The Bible on your coffee table in English is the result of one of the most dangerous literary projects in human history. Men were burned alive for translating the words you now read. One translator was strangled and burned at a Belgian castle for rendering Paul’s Greek into the common speech of English plowboys. Another translator’s bones were dug up forty-four years after his death, burned, and scattered in a river, so no trace of him would remain. A king banned Bible reading by anyone below the rank of gentleman. Two queens burned or exiled the men who kept translating. And yet, by 1611, a committee of fifty-four scholars working in Westminster, Oxford, and Cambridge had produced the translation that would carry English speech itself for four centuries — the King James Version.

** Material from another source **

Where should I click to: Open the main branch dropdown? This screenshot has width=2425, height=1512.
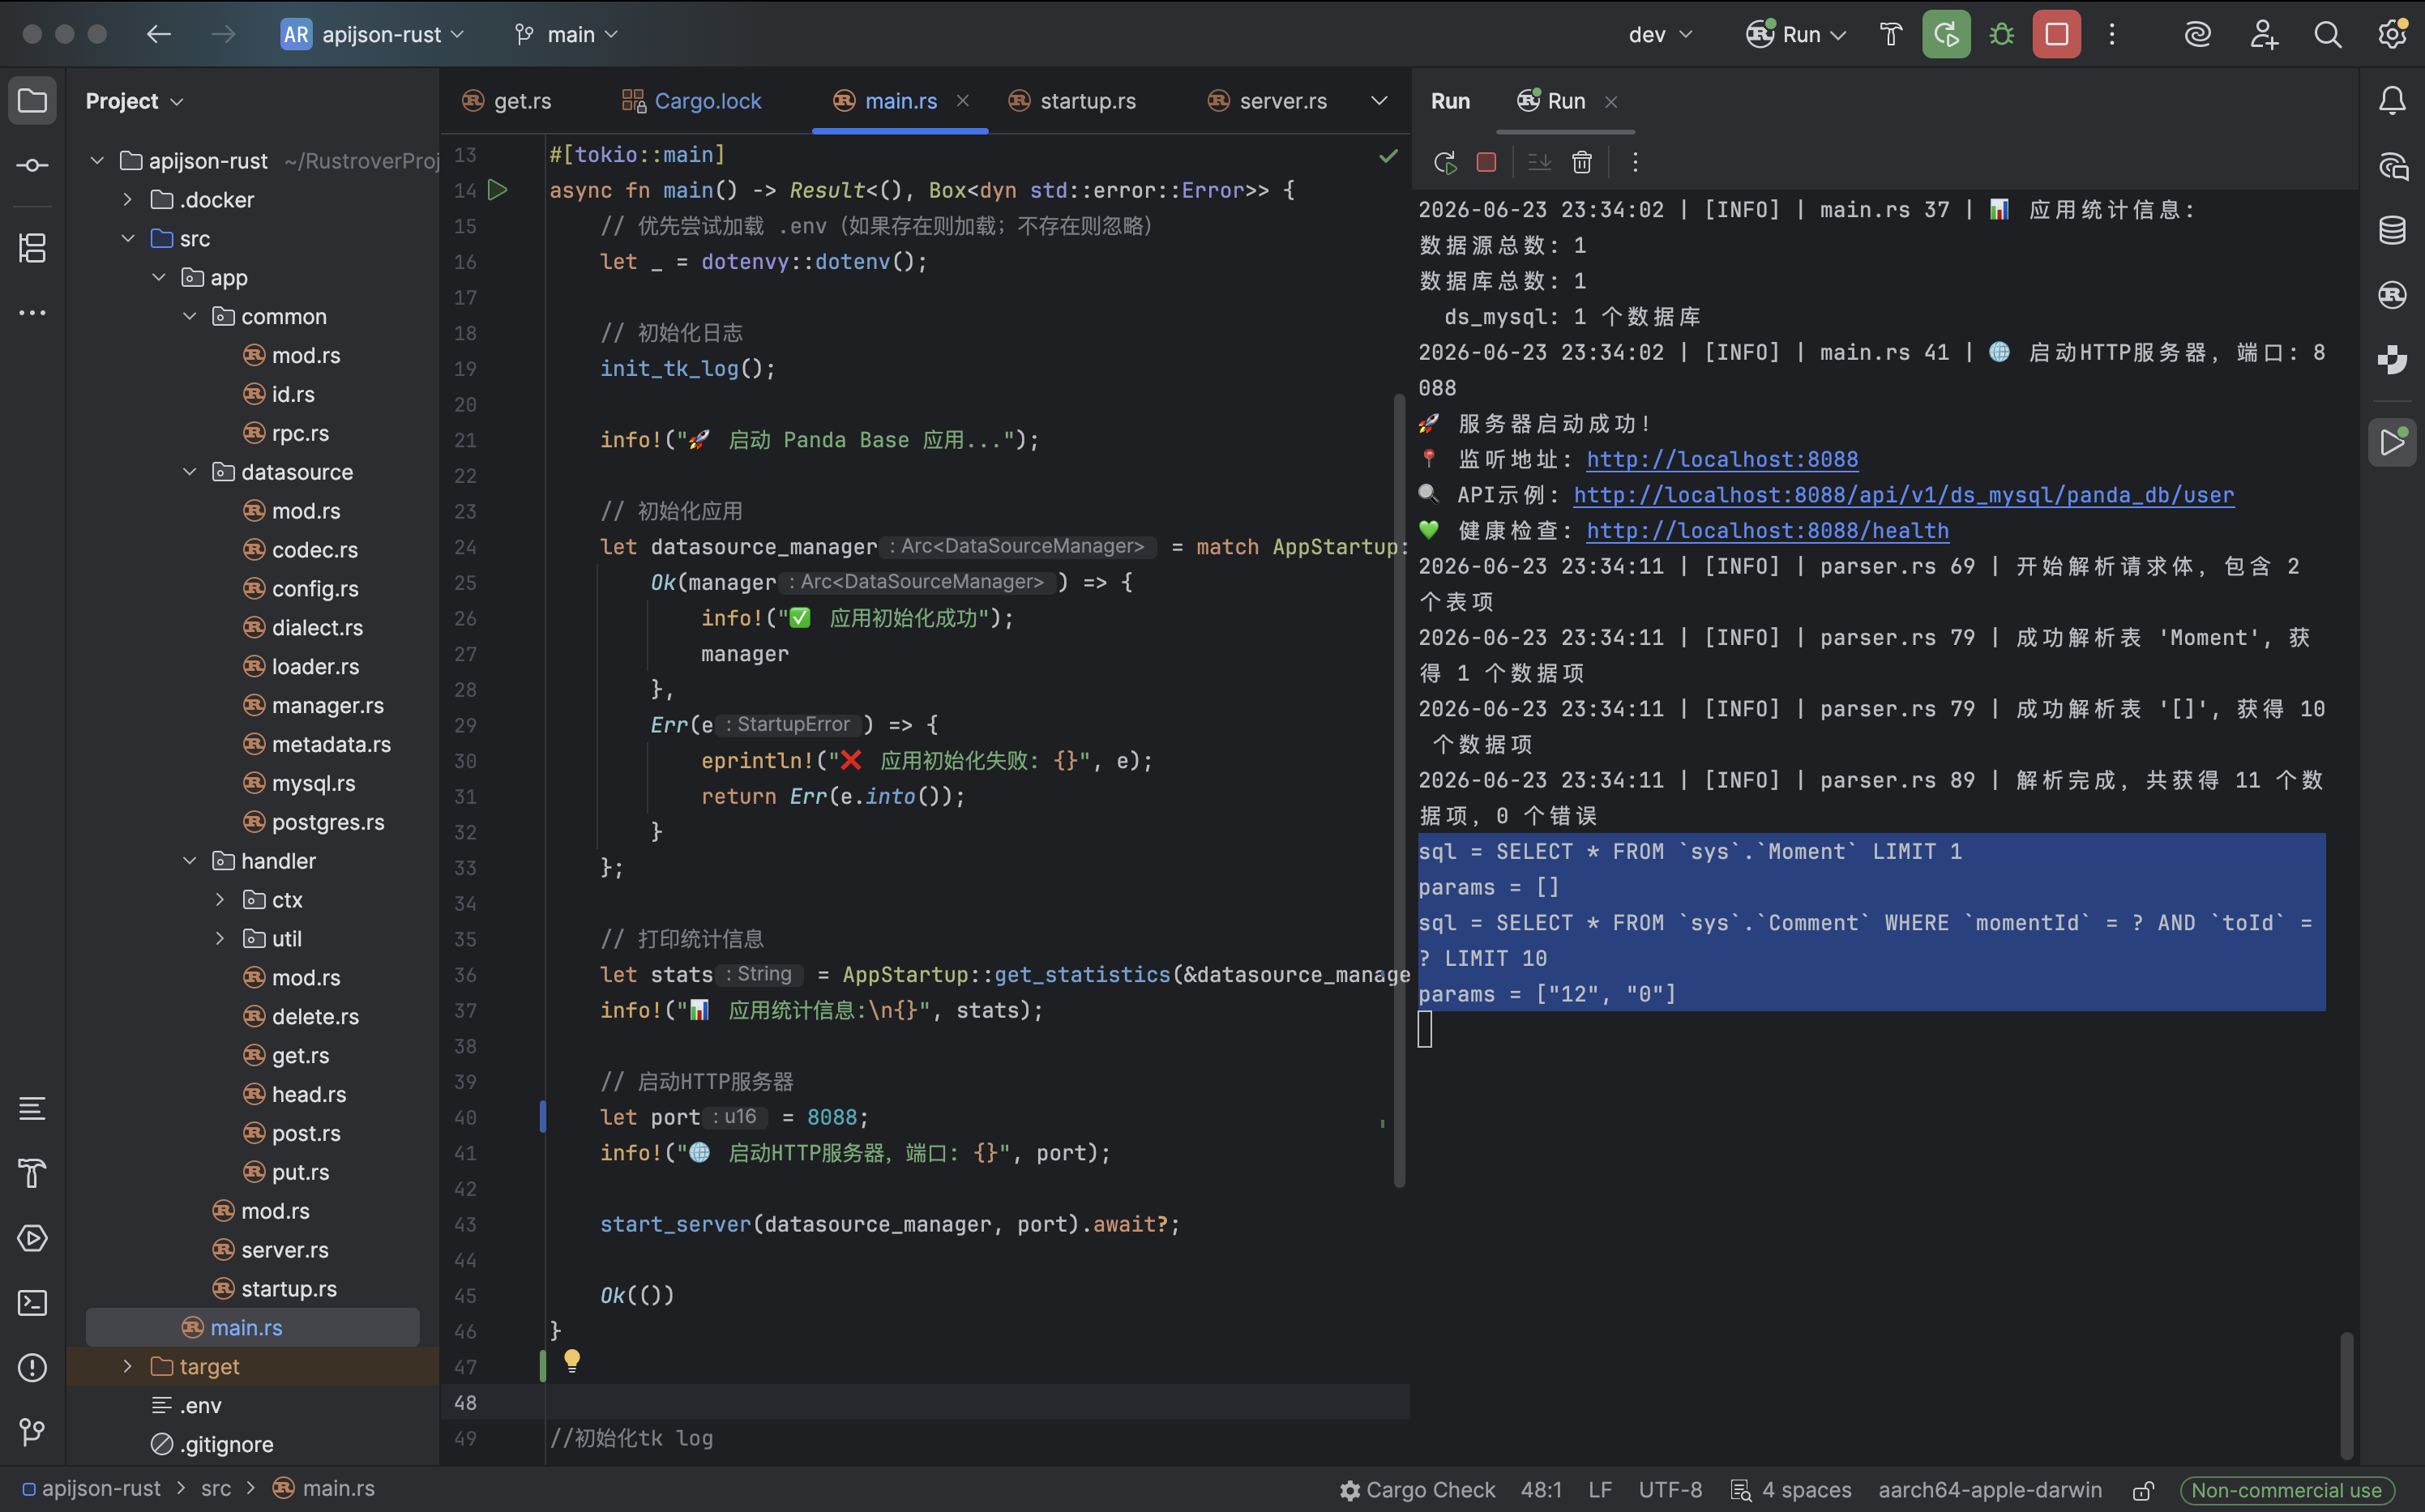[567, 34]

Nearly every familiar English Bible phrase you know — “let there be light,” “my brother’s keeper,” “the salt of the earth,” “the powers that be,” “the spirit is willing but the flesh is weak” — was coined by a single translator the English crown had executed eighty years before the King James was printed. His name was William Tyndale, and roughly 83% of the King James New Testament is his words, barely retouched.

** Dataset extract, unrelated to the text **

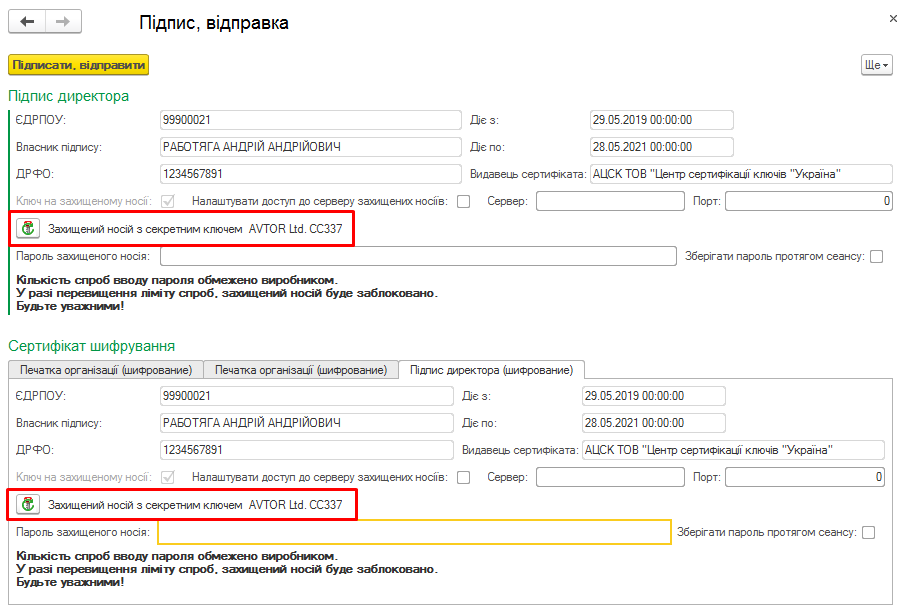The image size is (903, 614).
Task: Enable server access checkbox in encryption certificate section
Action: [x=463, y=477]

This is a lesson about how your English Bible arrived — about Wycliffe and the Lollards, Tyndale and the smoke over Vilvoorde, the six King James companies and their fifteen rules, and the phrases Tyndale gave the English language that you still speak without knowing it.
English Christians had been hearing parts of the Bible in their own tongue for six centuries before Wycliffe. Anglo-Saxon clergy routinely rendered Gospel and Psalter portions into Old English for the people they preached to.
Old English • Wessex Gospels & Heptateuch, c. 990
On frymðe gesceop God heofonan and eorðan. Seo eorðe soðlice wæs idel and æmtig, and þeostra wæron ofer þære niwelnesse bradnesse…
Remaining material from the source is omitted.